■ Passage provided

- - - - -

The Alaska Museum of Science and Nature (AKSCI) is a natural history museum in Anchorage, Alaska. It is known for its collection of fossils.

==History==
The museum initially opened in 1994, in a shopping mall in the Eagle River community of Anchorage. By 2015, it had moved to its own building in the Mountain View neighborhood.

==Exhibits==
The museum has six main exhibits: Dinosaurs of Darkness, Alaska Marine Life, Birds of a Feather, Bare Bones, Ice Age Alaska, and Rocks & Minerals. The Dinosaurs exhibit contains skeletons and reproductions of dinosaurs such as Hadrosaurs, Ceratopsians, Albertosaurus, and raptors. The Marine Life exhibit shows off whalebones and skulls and a full skeleton of a beluga whale. The birds exhibit contains a rookery with a variety of bird species, and the bones exhibit contains replicas of human bones and compares them to animal ones. The Ice Age exhibit displays models of animals from the Pleistocene, such as American lions and saber-toothed tigers. The rocks exhibit shows off fluorescent and multi-colored minerals, meteorites, and fossils from the prehistoric forest in Sutton.

The museum contains several life-sized dinosaur paintings by local artist James Haven.

- - - - -

Stored dataset items:
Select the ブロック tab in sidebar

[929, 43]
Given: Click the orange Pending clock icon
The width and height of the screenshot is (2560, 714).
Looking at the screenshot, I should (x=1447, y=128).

- - - - -

■ Exercise aim
Copy the section of the passage about the Alaska Museum of Science and Nature starting at "The Alaska Museum" and ending at "Mountain View neighborhood.", substituting "first" for "initially".

■ Response area
The Alaska Museum of Science and Nature (AKSCI) is a natural history museum in Anchorage, Alaska. It is known for its collection of fossils.

==History==
The museum first opened in 1994, in a shopping mall in the Eagle River community of Anchorage. By 2015, it had moved to its own building in the Mountain View neighborhood.